Chinas Stahlindustrie stand in der ersten Hälfte des Jahres 2026 unter erheblichem Ertragsdruck. Die Produktionsdisziplin bot nur marginale Entlastung, während strukturelle Nachfrageschwäche und hohe Kosten die Rentabilität im gesamten Sektor weiter aushöhlten. Dies geht aus Daten hervor, die von SteelOrbis zitiert und von BigMint bereitgestellt wurden.

Die Industrie für die Verhüttung und Verarbeitung von Eisenmetallen erzielte im Zeitraum Januar bis Juni einen Umsatz von 3,68 Billionen RMB (513 Milliarden US-Dollar), ein Rückgang von 0,6 Prozent im Jahresvergleich. Die Betriebskosten sanken mit einem langsameren Tempo und gingen um 0,4 Prozent auf 3,50 Billionen RMB (488 Milliarden US-Dollar) zurück, während der Gesamtgewinn um 25 Prozent auf 31,77 Milliarden RMB (4,4 Milliarden US-Dollar) einbrach, was einer Verschlechterung von 14,51 Milliarden RMB (2 Milliarden US-Dollar) im Jahresvergleich entspricht. Obwohl es der Industrie gelang, drei aufeinanderfolgende Monate von April bis Juni im positiven Bereich zu bleiben, spiegelt das kumulierte Ertragsbild einen Sektor wider, der darum kämpft, wieder auf die Beine zu kommen.

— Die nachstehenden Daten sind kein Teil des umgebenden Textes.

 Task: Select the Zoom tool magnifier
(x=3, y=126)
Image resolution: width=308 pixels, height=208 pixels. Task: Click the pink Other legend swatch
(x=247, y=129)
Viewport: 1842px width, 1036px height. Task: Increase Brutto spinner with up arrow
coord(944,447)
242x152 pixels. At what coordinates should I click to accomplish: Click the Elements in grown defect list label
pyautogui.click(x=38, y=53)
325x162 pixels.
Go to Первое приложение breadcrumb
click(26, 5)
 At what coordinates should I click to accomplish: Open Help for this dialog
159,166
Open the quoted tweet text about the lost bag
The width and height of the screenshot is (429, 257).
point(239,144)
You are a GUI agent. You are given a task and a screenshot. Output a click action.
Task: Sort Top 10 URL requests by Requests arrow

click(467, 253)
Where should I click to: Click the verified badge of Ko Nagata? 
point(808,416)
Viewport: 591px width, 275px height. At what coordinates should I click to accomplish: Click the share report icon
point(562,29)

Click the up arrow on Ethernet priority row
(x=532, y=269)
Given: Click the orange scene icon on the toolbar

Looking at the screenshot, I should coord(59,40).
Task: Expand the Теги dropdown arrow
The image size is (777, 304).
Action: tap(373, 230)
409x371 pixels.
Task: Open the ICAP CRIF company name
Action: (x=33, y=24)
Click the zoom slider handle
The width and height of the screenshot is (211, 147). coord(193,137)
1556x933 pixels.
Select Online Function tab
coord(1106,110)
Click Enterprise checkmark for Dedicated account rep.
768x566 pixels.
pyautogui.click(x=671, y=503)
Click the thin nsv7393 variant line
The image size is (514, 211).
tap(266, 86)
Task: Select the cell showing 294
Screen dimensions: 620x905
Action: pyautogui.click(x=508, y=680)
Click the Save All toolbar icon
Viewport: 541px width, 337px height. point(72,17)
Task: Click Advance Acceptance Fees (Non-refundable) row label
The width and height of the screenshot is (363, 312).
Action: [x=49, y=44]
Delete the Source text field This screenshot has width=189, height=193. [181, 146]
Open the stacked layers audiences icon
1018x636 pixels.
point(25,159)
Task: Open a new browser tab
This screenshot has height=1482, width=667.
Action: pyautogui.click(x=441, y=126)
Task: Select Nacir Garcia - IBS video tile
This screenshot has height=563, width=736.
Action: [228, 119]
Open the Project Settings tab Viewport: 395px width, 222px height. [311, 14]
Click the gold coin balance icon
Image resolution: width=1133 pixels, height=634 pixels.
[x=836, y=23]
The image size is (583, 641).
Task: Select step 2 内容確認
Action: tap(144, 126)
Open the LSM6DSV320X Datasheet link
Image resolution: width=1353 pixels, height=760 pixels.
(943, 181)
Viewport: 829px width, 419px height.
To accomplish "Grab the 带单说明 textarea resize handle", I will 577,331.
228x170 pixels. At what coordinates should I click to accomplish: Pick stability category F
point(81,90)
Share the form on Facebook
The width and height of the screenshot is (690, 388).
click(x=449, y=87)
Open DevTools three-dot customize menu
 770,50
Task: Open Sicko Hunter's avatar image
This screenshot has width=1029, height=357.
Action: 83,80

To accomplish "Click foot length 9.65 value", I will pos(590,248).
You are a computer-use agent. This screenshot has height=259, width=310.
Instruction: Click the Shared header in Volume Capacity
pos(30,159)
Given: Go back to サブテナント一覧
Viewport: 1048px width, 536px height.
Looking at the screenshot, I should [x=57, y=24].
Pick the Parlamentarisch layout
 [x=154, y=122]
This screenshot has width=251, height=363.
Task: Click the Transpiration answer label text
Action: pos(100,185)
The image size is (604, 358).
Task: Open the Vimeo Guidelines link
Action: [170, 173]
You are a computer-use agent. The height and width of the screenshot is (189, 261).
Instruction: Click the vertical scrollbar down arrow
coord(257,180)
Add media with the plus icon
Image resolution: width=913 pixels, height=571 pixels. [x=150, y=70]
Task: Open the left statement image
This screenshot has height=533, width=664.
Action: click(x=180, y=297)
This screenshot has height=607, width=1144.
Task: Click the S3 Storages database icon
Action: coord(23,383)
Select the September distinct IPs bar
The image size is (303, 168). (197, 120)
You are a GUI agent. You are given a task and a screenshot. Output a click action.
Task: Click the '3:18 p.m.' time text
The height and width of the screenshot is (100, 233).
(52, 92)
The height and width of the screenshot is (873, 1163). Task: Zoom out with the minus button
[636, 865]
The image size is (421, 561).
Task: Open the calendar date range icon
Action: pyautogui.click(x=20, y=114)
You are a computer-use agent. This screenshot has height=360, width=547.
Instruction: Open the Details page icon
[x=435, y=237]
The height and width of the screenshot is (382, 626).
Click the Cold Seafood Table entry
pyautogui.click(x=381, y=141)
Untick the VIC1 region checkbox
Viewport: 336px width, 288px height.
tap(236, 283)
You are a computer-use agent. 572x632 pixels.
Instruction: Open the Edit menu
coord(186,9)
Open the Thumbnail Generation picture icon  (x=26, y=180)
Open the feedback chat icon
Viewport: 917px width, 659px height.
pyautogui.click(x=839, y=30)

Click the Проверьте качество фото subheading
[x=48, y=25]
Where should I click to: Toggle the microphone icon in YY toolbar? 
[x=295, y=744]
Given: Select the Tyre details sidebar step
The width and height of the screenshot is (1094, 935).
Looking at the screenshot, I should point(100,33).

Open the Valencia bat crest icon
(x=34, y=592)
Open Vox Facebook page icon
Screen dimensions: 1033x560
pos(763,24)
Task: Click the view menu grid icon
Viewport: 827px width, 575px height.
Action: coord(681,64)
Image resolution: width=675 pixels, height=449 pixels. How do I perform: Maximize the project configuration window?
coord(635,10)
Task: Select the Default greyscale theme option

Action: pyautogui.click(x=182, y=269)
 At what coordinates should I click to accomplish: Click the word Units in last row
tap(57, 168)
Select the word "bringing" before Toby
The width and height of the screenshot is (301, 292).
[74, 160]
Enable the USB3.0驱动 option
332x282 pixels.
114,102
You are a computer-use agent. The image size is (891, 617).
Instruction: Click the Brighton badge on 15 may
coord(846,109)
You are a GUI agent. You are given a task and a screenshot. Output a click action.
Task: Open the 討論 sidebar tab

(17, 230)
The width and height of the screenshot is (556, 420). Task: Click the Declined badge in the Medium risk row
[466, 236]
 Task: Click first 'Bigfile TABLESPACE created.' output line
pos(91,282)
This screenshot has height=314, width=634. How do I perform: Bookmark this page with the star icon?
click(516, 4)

Auf monatlicher Basis erreichte der Branchengewinn im Juni 13,6 Milliarden RMB (1,9 Milliarden US-Dollar) und verbesserte sich gegenüber Mai um 3,01 Milliarden RMB (420 Millionen US-Dollar). Dieser Wert lag jedoch noch immer um 990 Millionen RMB (138 Millionen US-Dollar) unter dem Niveau des Juni 2025, was unterstreicht, dass die sequenziellen Gewinne nicht ausreichten, um den breiteren Ertragsrückgang aufzuhalten. Chinas Rohstahlproduktion belief sich in der ersten Jahreshälfte 2026 auf 500 Millionen Tonnen, ein Rückgang von 3 Prozent gegenüber dem Vorjahr.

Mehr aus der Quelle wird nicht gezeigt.